September 29, 2012
Common Core Math
What's in store for your middle and high school students
The implementation of the Common Core State Standards is going to take time. It’s a process thing. It’s not something that will happen everywhere at once, and understanding its successes—or challenges—won’t be immediate either. After all, curriculum that pursues the new standards needs to be developed, assessment strategies planned and designed, and teachers and administrators (above all else) need to be comfortable with any new content and how it will affect their classrooms.
Parents are part of this, too, however. Involvement in the school life of your children means more than a twice-yearly parent-teacher conference. It means understanding what’s being taught, when it’s being taught, and why it’s being taught. So for parents with kids in middle school and high school math classrooms, it’s important to know what the Common Core State Standards will expect of your teenagers. (You can see what’s expected of the kids in K-5 classrooms here.)

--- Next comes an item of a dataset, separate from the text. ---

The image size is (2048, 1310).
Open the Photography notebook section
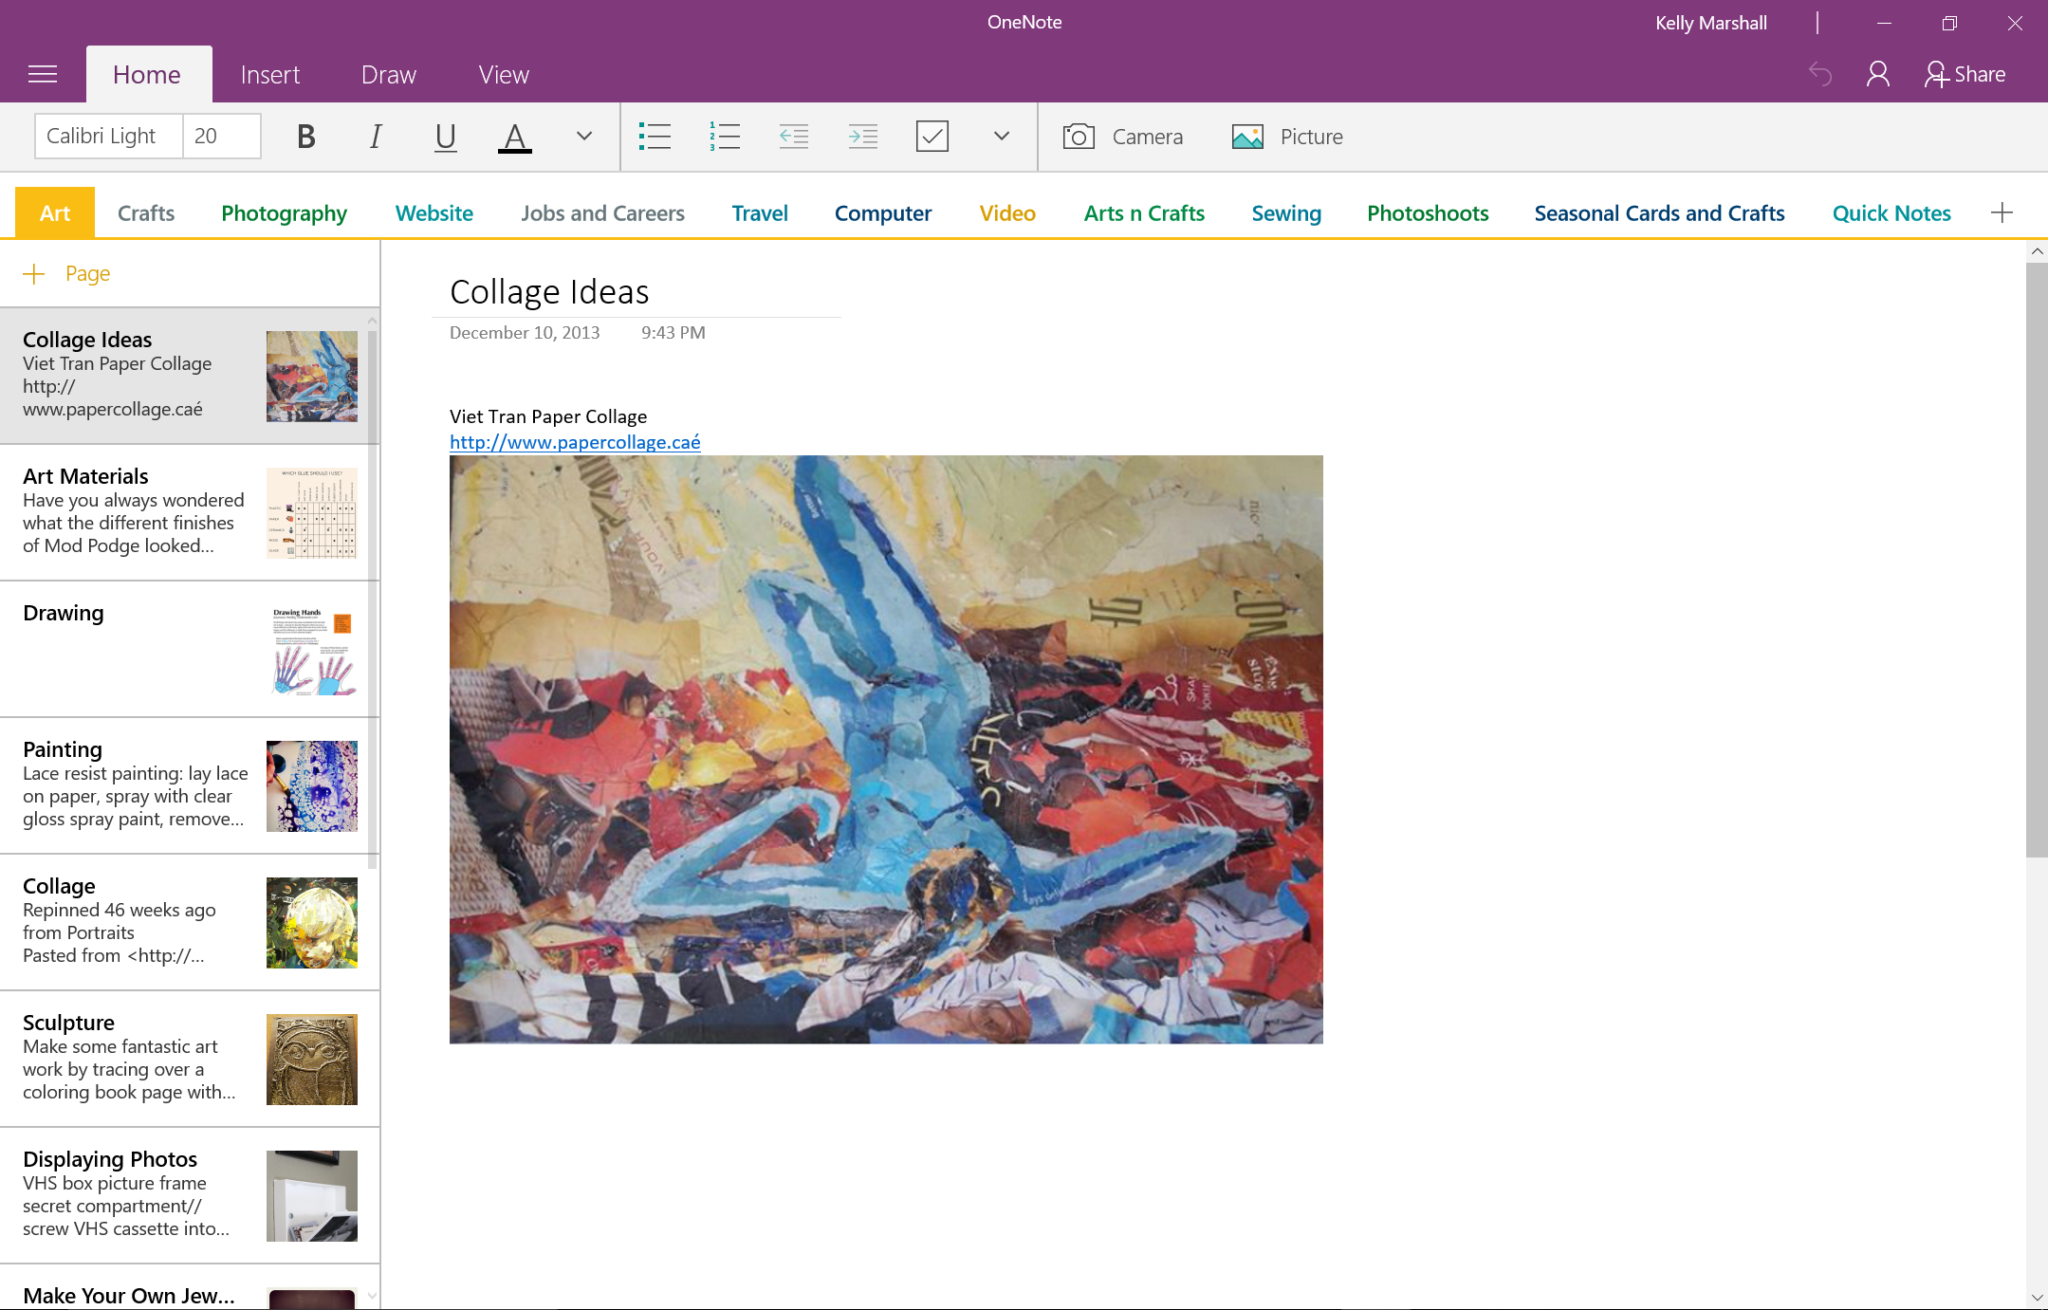point(283,212)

Middle school is an incredibly important turning point for your children—from a social and emotional development standpoint to their preparation for high school learning and their college and career paths. With their K-5 base, students in grades 6 and 7 should enter math and pre-algebra classes with a strong foundation for using and understanding the subject. According to the National Governors Association and the Council of Chief State School Officers—creators of the Standards—hands on learning in subjects like geometry and a few others will prepare them for algebra in the 8th grade and beyond.
All of that is part of a larger preparatory effort for the kinds of math learning that is expected in high school, where the standards “call on students to practice applying mathematical ways of thinking to real world issues and challenges.” This practice will help prepare students to think and reason using the skills and lessons inherent in the subject, but across a range of disciplines in anticipationg of life after high school. As the creators of the Standards put it:
The high school standards set a rigorous definition of college and career readiness, by helping students develop a depth of understanding and ability to apply mathematics to novel situations, as college students and employees regularly do.
The high school standards emphasize mathematical modeling, the use of mathematics and statistics to analyze empirical situations, understand them better, and improve decisions… Modeling links classroom mathematics and statistics to everyday life, work, and decision-making. It is the process of choosing and using appropriate mathematics and statistics to analyze empirical situations, to understand them better, and to improve decisions.